I can still remember that day in 2011 when two toddlers, one just turned three and the other not quite two, came to live with us. Their bond, even then, was unbelievably strong and their bond and love for each other has grown all the more stronger over the last five years. At the time they were brothers, and Sport, our oldest, was so protective of Fab that it would take us almost a year to get him to relax fully and just be a kid. His desire to protect his sibling hasn’t waned in the intervening years, and I think in many ways it has grown stronger.
When Fab’s genderfluidness really started to present itself, we asked Sport if he knew Fab was a girl on the inside, and in his usual casual manner he just nodded and said, “Yep.” That one word exemplifies his response to Fab’s transition. As we look at the two of them it doesn’t seem their relationship has been affected in the slightest. Sport has Fab’s back. He can pick on her and do all those things siblings do, but woe to the kid outside our family that tries the same thing.
Sport is one of the kindest children I have ever known, and I’m not just saying that because he is my son. Sometimes I wish he would be a little meaner, a little more aggressive, but that isn’t who he is. Instead, he is the kid that worries about those around him, asks for spontaneous hugs, and when he upsets us or others is so empathetic as to cry at the knowledge he has hurt or upset another. He simply does not understand mean people, or why people would want to be mean in the first place. In his eight year old mind people should just get along and be friends. Fab could not ask for a better big brother.
This weekend Sport had a moment of mourning for the brother he lost. He was entitled to this, and Mom and I were wondering when this would happen. Since transitioning, Fab has rejected many of the things she liked as a “boy.” This rejection also included things that they used to like to do together, and as a result it left Sport feeling sad on Saturday.
I only found out when Fab came to get pictures of her as boy to give to her brother so that he didn’t have to be sad. It was a sweet gesture, but what Sport needed was to sit on my lap, cry, talk, and get a big dad hug. Afterwards, Fab agreed to play video games with him, and his sadness was forgotten. Sport is only eight, and doesn’t understand that Fab is finding her female self-expression. She will come back to the things that she likes, but in the mean time it can leave Sport mourning the loss of his little buddy. He has a right to his feelings, as we all adjust to our new normal.
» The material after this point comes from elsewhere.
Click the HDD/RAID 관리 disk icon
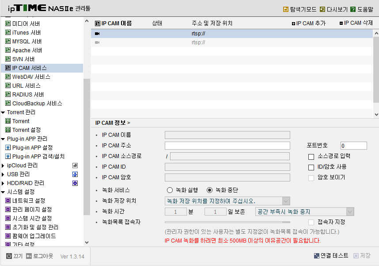 (75, 183)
It can be an easy thing to neglect your cisgender children during the transition of a transgender child. With the myriad of new worries and concerns that crop up with the new normal of raising a transgender child, you can easily find yourself going overboard to establish normalcy for your transgender child while assuming all is fine with your cisgender child. However, we all know the saying about “ass”uming anything. It is still important to let our cis-kids know they are just as important, and to find special time for them as well. This is especially true for younger cisgendered siblings that are incapable of understanding all the concerns we as parents might have. To be fair, they shouldn’t have to.
Sport is only 15 months older than Fab, and we have put things in place to ensure he will know that he is just as special to us as his sister is. As parents we can always find special time for each of our children, and they truly treasure such time. We just have to remember to make this a priority for “all” our children, especially when there is a child that requires greater attention in the home. We never want Sport to resent Fab, or us because of who she has revealed herself to be. We should be able to celebrate both our children for their uniqueness and accomplishments, and we should always make sure they know how precious they are to us in their own ways. It is a priority for us that we remember this, and my hope that once grown, Sport never feels he ever played second fiddle to Fab, because there is nothing second fiddle about my only boy.